Derbyshire County Council is appealing for volunteers to help with tree planting around a new flood reduction scheme in the High Peak.
The county council, in partnership with the Environment Agency (EA) and environmental organisation Mersey Forest, has just completed a project to help lessen the risk of flooding at a New Mills stream.
Now, it is asking volunteers to step forward to help plant 1,000 trees along the banks of the stream which will soak up excess water.
The flood reduction scheme has been put in place to protect properties around the Hidebank and Low Leighton areas of New Mills, which were flooded when a stream running down from Ollerset Moor overflowed in 2016.
On the moor high above New Mills, strips of timber and willow have now been planted across several stretches of the stream, around a mile from where the houses flooded. This is designed to slow the stream’s flow and hold back the volume if water levels rise.
Over time – about 10 to 15 years – the timbers will rot and the willow will mature and knit together to provide a solid, natural dam. The scheme – paid for by the EA – cost £25,000.

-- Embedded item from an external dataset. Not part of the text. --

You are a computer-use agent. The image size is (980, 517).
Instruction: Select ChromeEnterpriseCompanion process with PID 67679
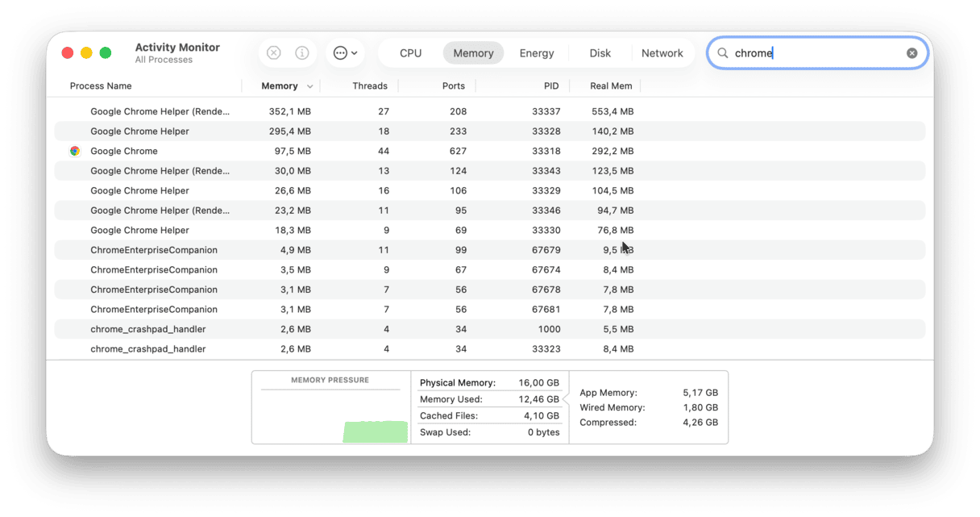(x=153, y=250)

Councillor Simon Spencer, Derbyshire County Council’s Cabinet Member for Highways, Transport and Infrastructure, said: “This is the first time we have been involved in this sort of scheme. The benefit of this project is that it is environmentally-friendly, effective and low cost.
“To strengthen this initiative further trees will now be planted to help absorb excess water and I’d encourage local people to get involved to help protect their local community.”
Tree planting will take place on Sunday, December 1.